Speaking of new miniatures, this year I saw 'Don Marshall' for the first time and loved it! It's an older Ralph Moore miniature from 1982, bred from the orange-red Meilland Hybrid Tea 'Baccara', and Ralph's Mini 'Little Chief'. ('Little Chief' is one of the parents of 'Sweet Chariot' and Ralph Moore says that it is still used in their 'Don Marshall'breeding program. Mr. Moore suggests that it is still of great value in breeding new roses both large and small)

'Don Marshall' is a compact, well branched Miniature that produces clusters of up to five blooms, and is nearly continuously in flower. The blooms are an unusual silvery, copper and deep red hue, something that I find impossible to get in a photograph! The backsides of the petals are a DEEP blackish red, as you can see here in the photo. This dark pigmenting is most evident as the buds are beginning to open, and is sometimes much darker than it appears here.

This has been a very well behaved miniature for me, with no disease, and has been a very reliable repeat bloomer. I'm impressed with this little rose, and can't imagine why it hasn't made a bigger impression in the rose world.

'Lynne Gold''Lynne Gold' is another of the Miniatures I have adopted this year, also from the Ralph Moore collection. This is also an older Mini, dating to 1983. It is from a cross of 'Ellen Poulsen' by 'Yellow Jewel'. This is classed as a Microminiature, as it stays below 14" in height. The bloom shown here at left is about the size of a five cent piece.

I have found this to be a very charming little yellow, with excellent vigor and good health. It has been in bloom constantly since I got it in May, and has quadrupled in size. If you like the really small minis, I suggest trying this one. Good yellow Micros are rare, and this is a fine one.

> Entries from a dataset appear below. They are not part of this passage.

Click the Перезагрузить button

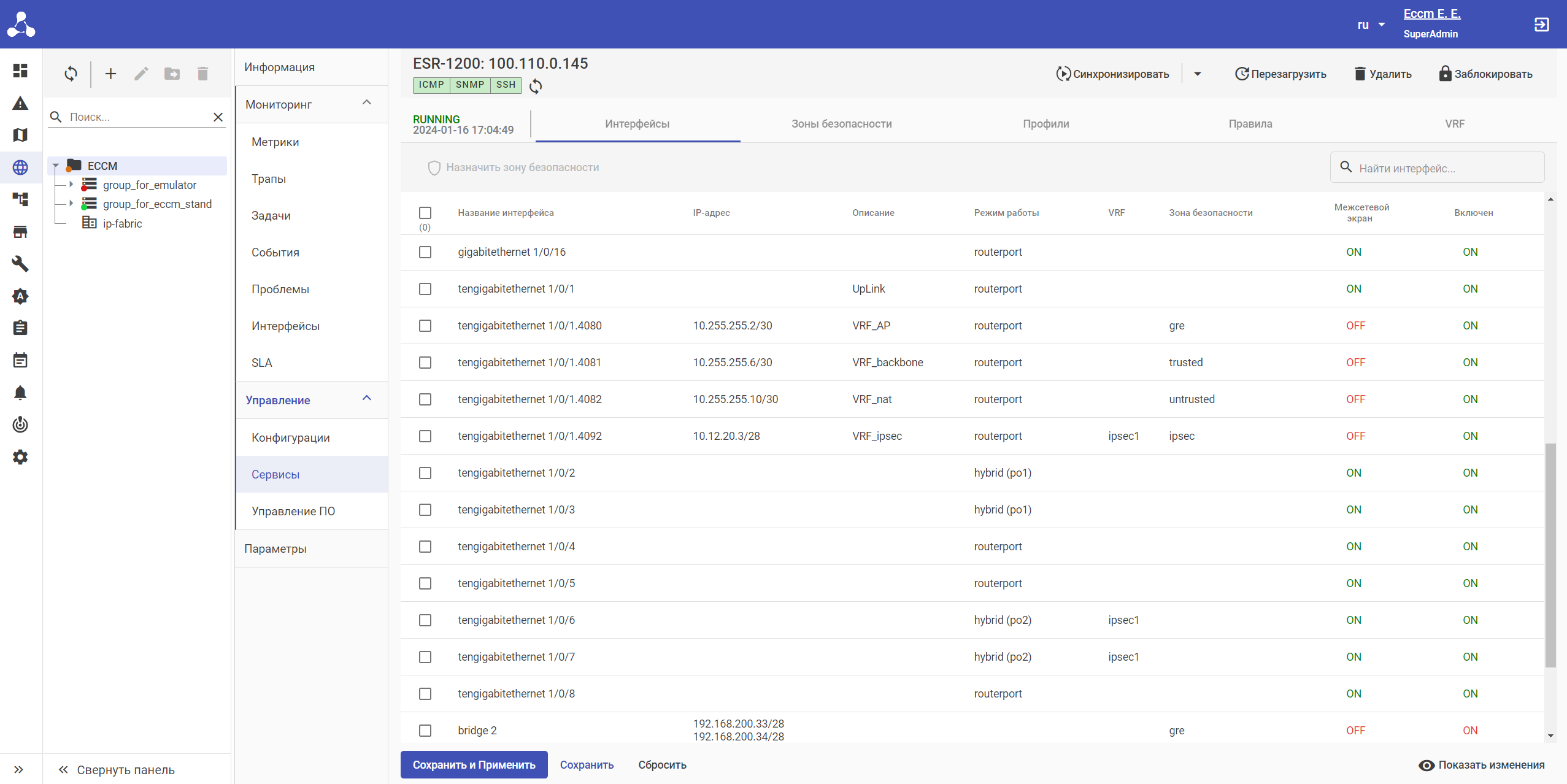pyautogui.click(x=1280, y=74)
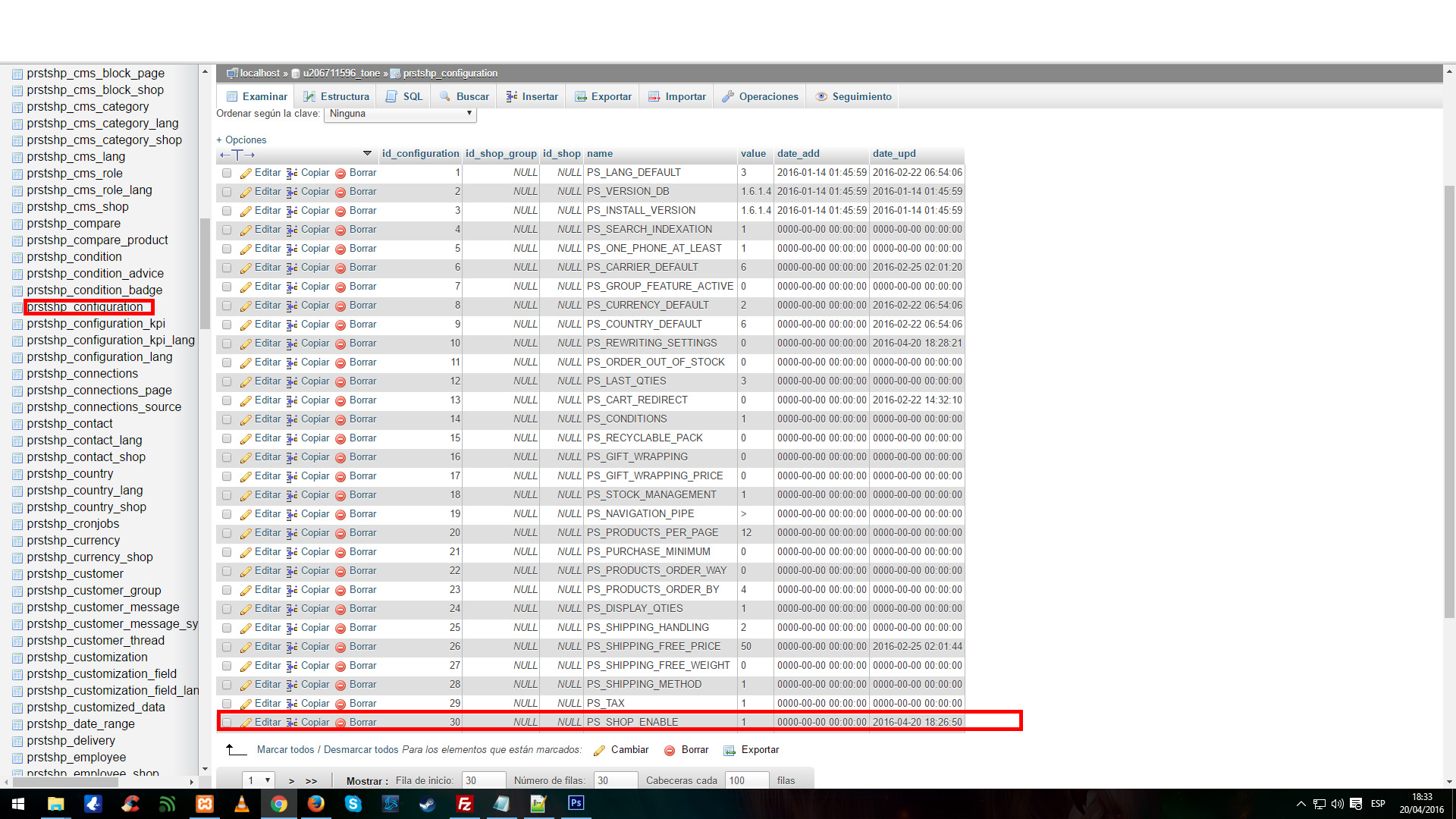Click the Marcar todos link
This screenshot has height=819, width=1456.
click(285, 750)
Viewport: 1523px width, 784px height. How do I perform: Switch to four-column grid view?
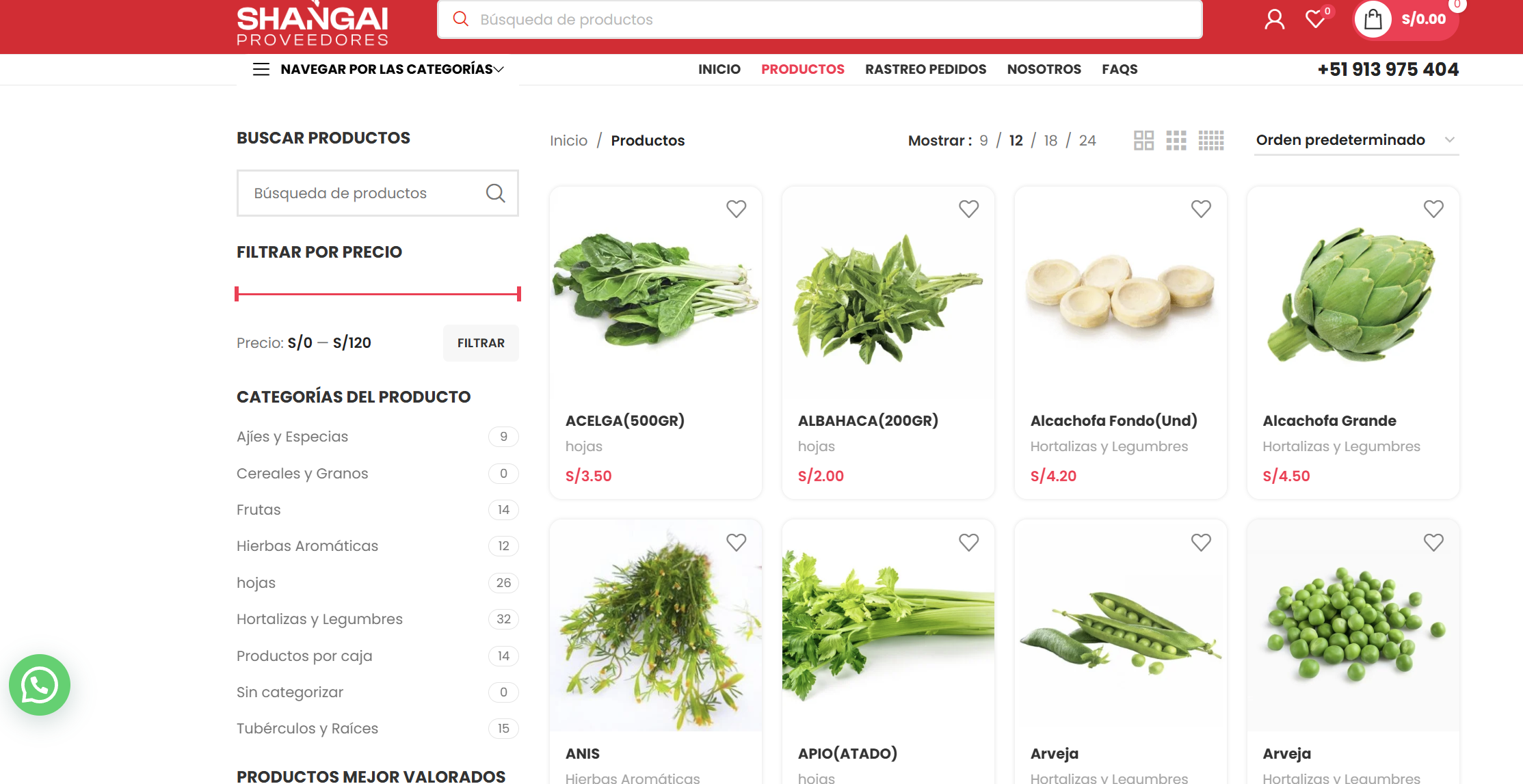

'Star of The Nile'Before you get the idea that I have done nothing but collect Ralph Moore miniatures this year, I will introduce an English style shrub that I got this spring. I'll tell you the story about my acquaintanceship with 'Star of The Nile'. In August of 2000 I was attending Heirloom Roses annual summer sale, and it was a miserable day; cold and intermittent showers all day. I wandered into the display garden to take pictures, and of course, the roses were nicely lit and had water drops on them. A day like that isn't ideal to evaluate roses for fragrance, but I checked out many of them anyway. I came across 'Star of The Nile', a deep pink, cream and salmon blend rose with English bloom form. I was overwhelmed by the fragrance! WOW! While roses of this color don't usually attract me, this one captured my attention. The flowers are large, and packed full of petals, and the fragrance is a very intense Myrrh/Anise scent. I know not everyone likes this fragrance, but it is a favorite of mine.

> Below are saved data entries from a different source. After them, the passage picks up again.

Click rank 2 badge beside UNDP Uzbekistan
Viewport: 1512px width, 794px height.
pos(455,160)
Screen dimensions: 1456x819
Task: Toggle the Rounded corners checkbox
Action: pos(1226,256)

So, this spring I obtained a plant of 'Star of The Nile', which was bred by John Clements of Heirloom Roses, and it has made significant growth in the 10 weeks it has been in my garden. It appears to be disease free, and it wants to bloom constantly. (However, I have been removing all but a couple of the buds to encourage growth......horrible thing to do, I know!) I think this is a lovely new rose, and I look forward to watching it mature in my garden.

'Earthquake''Earthquake' is one of the few striped Miniatures I grow, and was new to me this spring. (Every time I visit Ralph Moore, I come away with a few more of his exceptionaly hybrids!) This is one of Ralph's more fanciful roses, with its bold red striping on the lemon yellow background. The yellow fades out to become cream in about 2 days, but I find that acceptable. After all, how many roses don't fade? Bloom form is a wonderful reflexing double form that is reminiscent of some of the Old Garden Roses. Each bloom can be up to 2" across.

'Earthquake' is about 18" tall at maturity, and is a bit wider than it is tall, which I consider to be ideal for a Miniature. Rebloom is excellent, and the overall look of the plant is one of glossy good heath.

The heritage of this rose includes several of Ralph's favorite breeding plants, including 'Fairy Moss, 'Little Darling', 'Ferdinand Pichard' (from whence the stripes came), 'Dortmund' and 'Golden Angel'.